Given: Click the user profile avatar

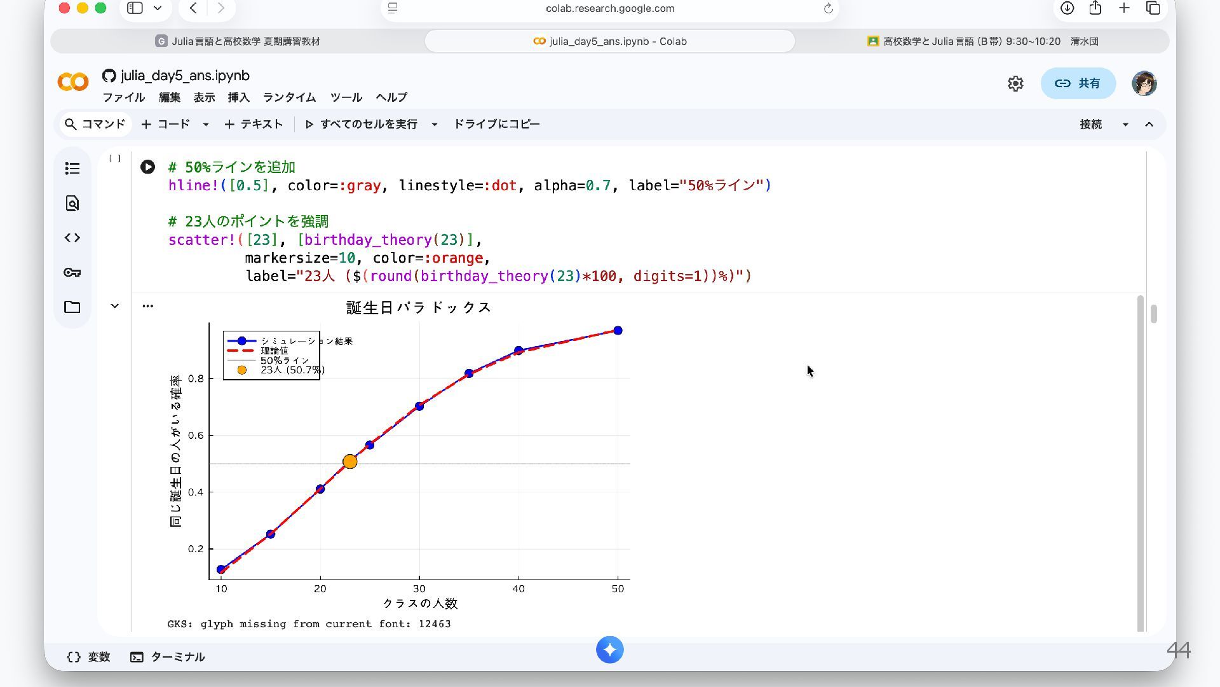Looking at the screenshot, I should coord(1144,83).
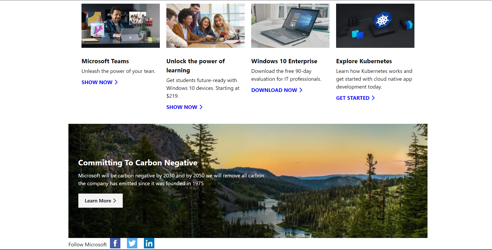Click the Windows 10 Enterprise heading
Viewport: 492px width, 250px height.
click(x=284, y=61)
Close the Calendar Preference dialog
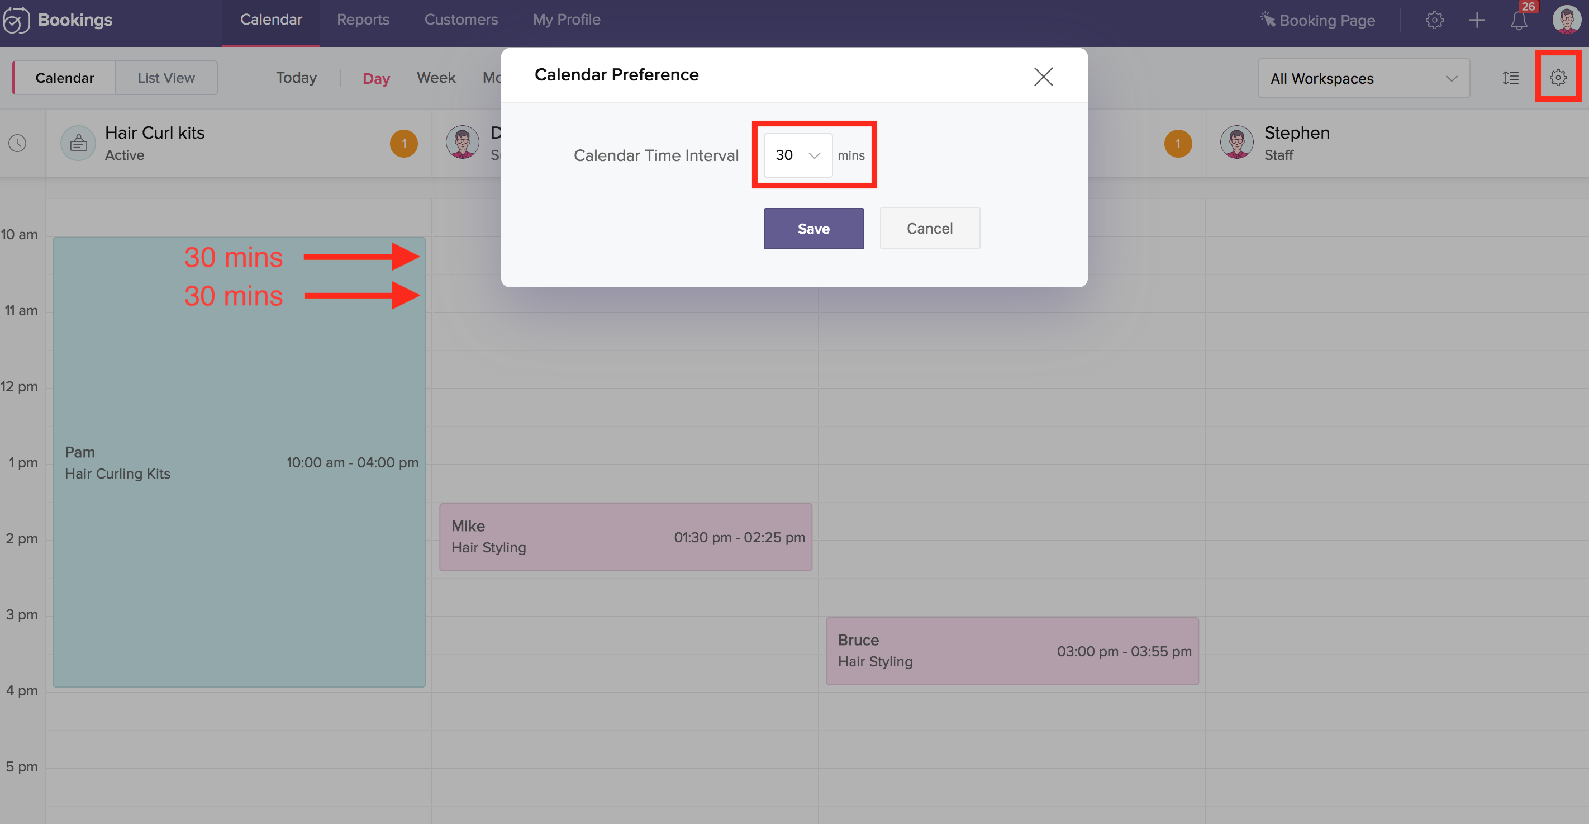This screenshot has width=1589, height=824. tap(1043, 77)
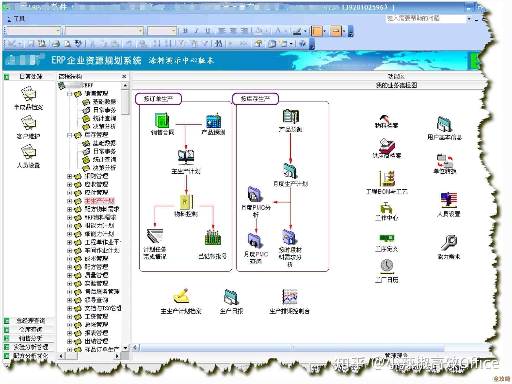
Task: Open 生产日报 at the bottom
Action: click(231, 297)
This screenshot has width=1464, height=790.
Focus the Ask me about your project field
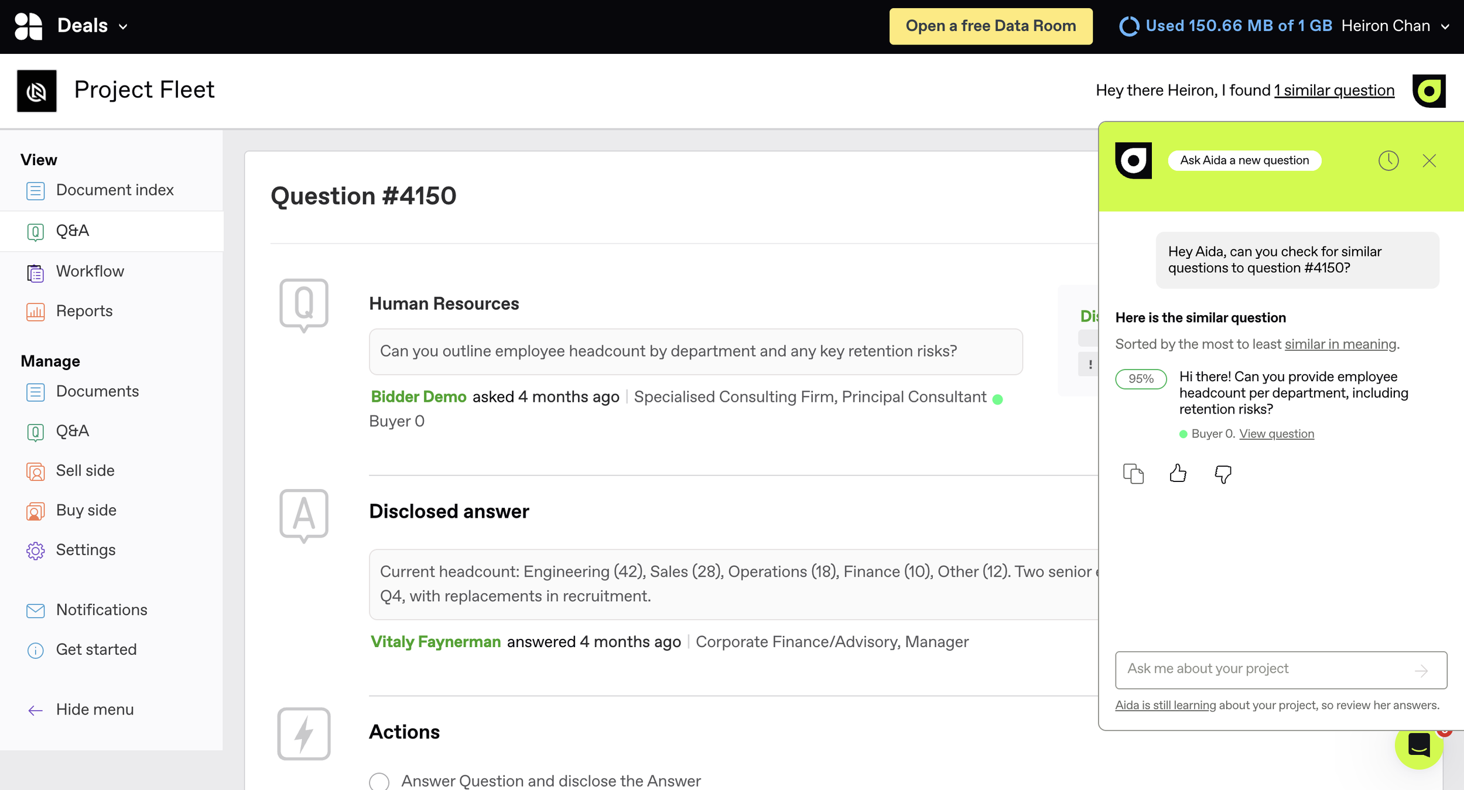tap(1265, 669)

* * *

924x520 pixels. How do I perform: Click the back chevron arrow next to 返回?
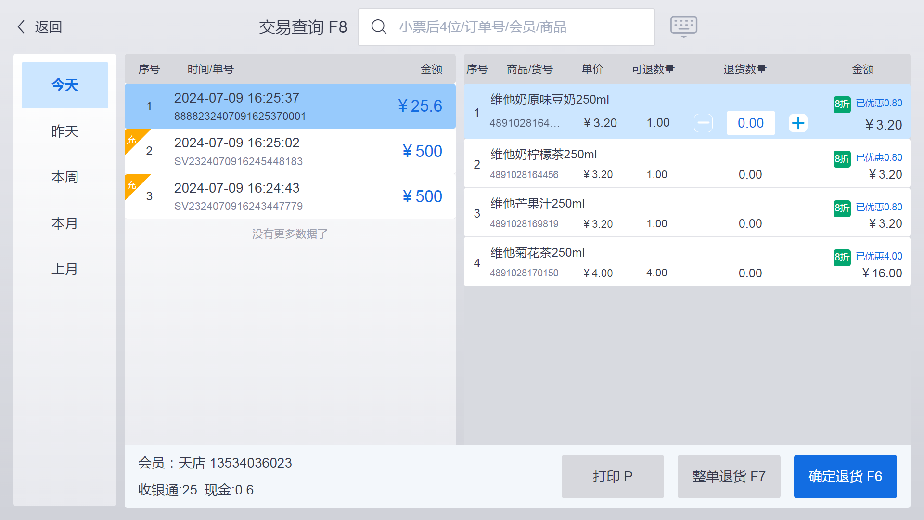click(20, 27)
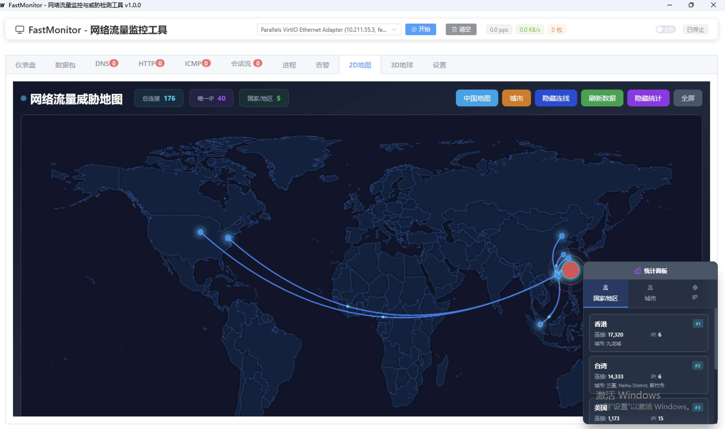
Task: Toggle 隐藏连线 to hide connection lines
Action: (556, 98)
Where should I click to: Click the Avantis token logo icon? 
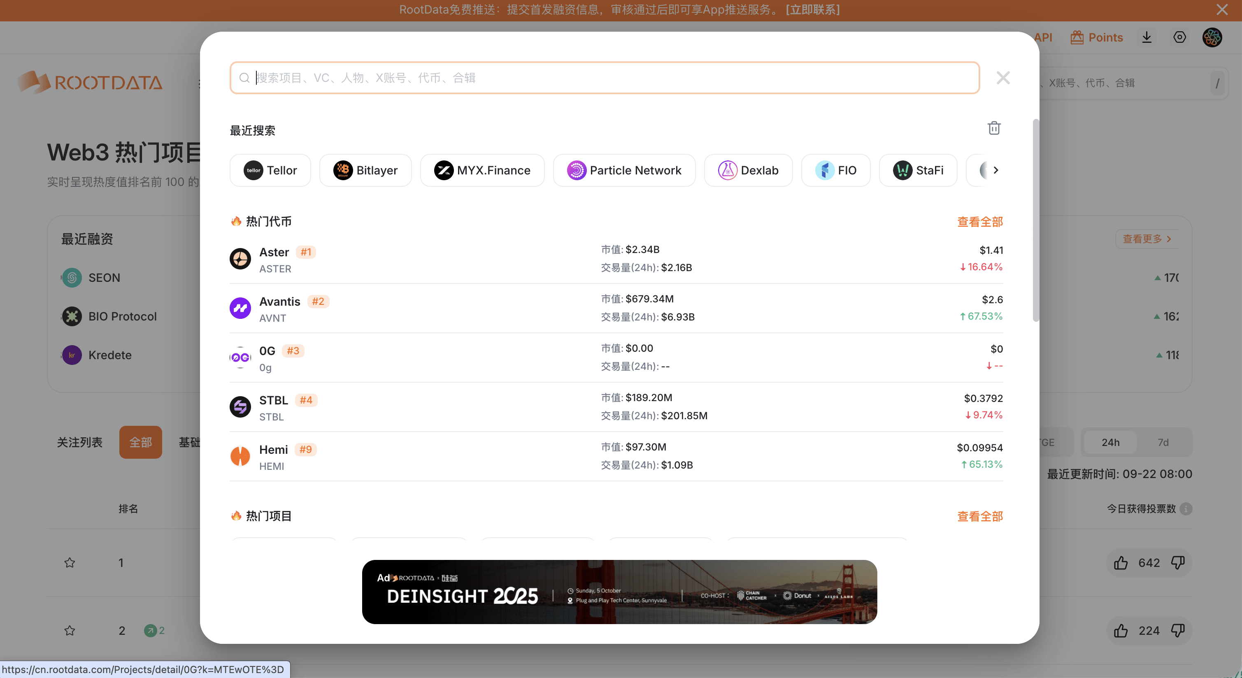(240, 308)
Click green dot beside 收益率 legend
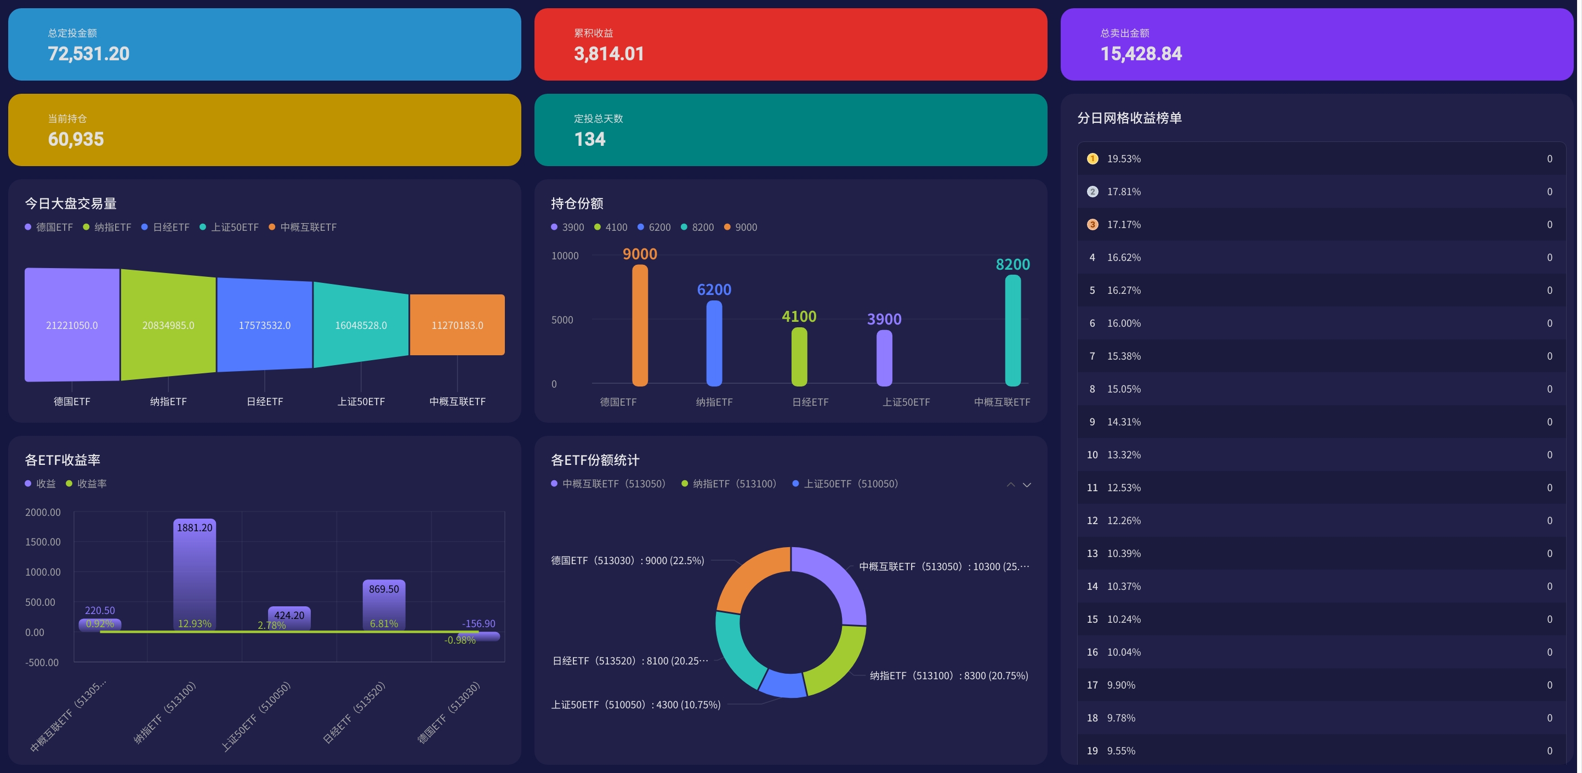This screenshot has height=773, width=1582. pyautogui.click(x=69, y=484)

==

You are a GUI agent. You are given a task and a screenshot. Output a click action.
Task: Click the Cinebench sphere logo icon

*GOAL OF THE EXERCISE*
Begin with the line above that has "You are a GUI" and continue through the line that has "Task: Click the Cinebench sphere logo icon", setting each one down exactly. Stop there.

*YOUR SOLUTION*
You are a GUI agent. You are given a task and a screenshot. Output a click action.
Task: Click the Cinebench sphere logo icon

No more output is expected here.